The large Gcn5-related N-acetyltransferase (GNAT) superfamily is comprised of over 200,000 members from more than 20,000 species in all kingdoms of life. GNATs catalyze the transfer of an acyl-group from a donor molecule to an acceptor molecule. Typically, acetyl coenzyme A (AcCoA) acts as the donor, and acyl-group transfer is usually to a primary amino group of an acceptor molecule. The functional diversity of members of this family of proteins is vast, with important roles in metabolic and cellular processes, gene regulation, transcription, detoxification, drug resistance, and post-translational protein modification. Only small subset of GNATs of all kingdoms of life has been studied, so the functions of the majority of these proteins remain unknown.
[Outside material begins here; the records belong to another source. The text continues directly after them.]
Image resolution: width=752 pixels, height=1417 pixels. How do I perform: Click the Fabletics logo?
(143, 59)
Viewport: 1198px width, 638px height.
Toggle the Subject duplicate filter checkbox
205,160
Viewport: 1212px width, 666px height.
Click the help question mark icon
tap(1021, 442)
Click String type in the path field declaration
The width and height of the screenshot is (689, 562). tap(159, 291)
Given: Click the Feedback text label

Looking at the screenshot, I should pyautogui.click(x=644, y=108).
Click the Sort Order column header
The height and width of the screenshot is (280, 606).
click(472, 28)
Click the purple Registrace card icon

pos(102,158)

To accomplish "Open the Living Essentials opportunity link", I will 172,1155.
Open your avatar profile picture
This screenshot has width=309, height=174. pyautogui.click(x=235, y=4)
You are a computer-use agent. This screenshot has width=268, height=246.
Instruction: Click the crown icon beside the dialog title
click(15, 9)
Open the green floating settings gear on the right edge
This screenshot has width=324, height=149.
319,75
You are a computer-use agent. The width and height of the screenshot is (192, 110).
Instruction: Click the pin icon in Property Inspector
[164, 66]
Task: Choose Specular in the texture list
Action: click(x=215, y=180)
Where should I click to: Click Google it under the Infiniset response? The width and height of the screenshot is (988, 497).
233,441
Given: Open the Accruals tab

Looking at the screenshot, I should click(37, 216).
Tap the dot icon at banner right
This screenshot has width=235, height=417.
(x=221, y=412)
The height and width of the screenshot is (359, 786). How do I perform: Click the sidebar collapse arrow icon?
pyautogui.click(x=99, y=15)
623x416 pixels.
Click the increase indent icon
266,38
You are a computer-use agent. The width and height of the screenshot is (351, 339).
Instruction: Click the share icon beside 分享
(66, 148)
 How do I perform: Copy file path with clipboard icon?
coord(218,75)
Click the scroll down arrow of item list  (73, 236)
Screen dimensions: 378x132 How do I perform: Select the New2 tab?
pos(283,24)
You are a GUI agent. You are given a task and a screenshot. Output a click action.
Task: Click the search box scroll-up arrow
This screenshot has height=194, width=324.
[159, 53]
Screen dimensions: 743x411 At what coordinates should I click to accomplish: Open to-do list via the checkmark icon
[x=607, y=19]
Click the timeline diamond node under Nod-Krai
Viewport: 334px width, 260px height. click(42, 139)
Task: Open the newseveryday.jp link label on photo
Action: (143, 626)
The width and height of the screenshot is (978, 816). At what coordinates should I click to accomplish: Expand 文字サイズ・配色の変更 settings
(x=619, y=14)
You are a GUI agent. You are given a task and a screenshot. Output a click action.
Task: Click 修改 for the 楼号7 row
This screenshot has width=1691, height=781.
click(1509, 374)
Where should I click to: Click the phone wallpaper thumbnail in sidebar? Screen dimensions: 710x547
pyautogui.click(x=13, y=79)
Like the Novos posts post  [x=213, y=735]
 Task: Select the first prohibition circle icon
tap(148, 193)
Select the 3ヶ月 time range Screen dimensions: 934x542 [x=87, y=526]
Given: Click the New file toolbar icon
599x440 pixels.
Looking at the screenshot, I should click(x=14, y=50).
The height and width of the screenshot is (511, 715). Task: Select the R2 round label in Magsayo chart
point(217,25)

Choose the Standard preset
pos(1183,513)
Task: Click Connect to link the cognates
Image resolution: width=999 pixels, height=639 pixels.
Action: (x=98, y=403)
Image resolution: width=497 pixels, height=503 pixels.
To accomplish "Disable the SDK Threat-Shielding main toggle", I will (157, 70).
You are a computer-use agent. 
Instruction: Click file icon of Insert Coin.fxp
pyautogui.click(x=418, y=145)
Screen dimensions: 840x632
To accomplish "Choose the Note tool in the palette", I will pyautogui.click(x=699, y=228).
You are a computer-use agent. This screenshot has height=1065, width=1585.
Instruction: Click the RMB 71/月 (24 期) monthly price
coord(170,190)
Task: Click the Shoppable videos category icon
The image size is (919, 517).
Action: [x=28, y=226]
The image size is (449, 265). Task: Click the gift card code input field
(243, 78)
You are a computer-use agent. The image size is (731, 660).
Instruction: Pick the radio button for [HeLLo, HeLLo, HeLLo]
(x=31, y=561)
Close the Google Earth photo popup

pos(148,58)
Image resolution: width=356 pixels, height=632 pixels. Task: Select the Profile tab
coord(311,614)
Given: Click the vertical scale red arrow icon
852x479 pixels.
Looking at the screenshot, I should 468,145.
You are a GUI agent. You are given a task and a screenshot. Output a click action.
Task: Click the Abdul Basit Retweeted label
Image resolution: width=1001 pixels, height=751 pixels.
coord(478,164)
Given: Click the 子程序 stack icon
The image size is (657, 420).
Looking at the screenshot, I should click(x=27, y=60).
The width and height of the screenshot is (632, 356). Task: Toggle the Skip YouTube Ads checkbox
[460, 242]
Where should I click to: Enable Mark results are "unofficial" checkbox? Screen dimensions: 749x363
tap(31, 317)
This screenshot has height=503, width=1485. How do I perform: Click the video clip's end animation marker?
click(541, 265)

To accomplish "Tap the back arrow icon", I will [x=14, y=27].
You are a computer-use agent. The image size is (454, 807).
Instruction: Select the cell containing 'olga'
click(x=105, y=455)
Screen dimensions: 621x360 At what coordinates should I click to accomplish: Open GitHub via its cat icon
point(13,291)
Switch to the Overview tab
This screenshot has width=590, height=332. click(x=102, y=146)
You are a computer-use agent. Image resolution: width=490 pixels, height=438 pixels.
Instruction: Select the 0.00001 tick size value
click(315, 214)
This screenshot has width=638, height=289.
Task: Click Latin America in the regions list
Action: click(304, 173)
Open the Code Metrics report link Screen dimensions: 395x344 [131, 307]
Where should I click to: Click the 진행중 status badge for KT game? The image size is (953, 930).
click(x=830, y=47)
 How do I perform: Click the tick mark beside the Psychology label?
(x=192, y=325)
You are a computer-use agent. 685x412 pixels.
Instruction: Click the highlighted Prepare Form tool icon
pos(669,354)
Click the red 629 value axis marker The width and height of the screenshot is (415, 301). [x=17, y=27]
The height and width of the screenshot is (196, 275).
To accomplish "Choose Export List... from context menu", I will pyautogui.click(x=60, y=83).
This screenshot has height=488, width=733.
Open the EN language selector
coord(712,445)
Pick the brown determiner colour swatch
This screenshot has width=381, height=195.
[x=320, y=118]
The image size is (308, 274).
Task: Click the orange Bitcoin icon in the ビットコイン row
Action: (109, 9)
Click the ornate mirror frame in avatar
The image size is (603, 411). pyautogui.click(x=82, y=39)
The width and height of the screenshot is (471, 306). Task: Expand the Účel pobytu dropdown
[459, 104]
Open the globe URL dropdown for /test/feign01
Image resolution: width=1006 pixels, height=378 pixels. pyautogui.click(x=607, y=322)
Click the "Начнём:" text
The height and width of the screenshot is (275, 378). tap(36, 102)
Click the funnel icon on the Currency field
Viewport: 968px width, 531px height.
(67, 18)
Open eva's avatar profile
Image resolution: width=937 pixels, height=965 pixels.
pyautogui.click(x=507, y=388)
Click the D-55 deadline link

Our NSF-funded investigations into functions of uncharacterized GNATs are providing new insight into currently unknown biochemical and cellular processes through the design and synthesis of new tools to structurally and functionally characterize GNATs of unknown function.
Enzyme-catalyzed reaction of modified substrate and CoA to form covalent bisubstrate and crystal structure of PA4794 in ternary complex (PDB ID: 4L8A; cyan) and in presence of covalent bisubstrate (purple). Formation of the covalent bisubstrate was enzyme-catalyzed during crystal soak.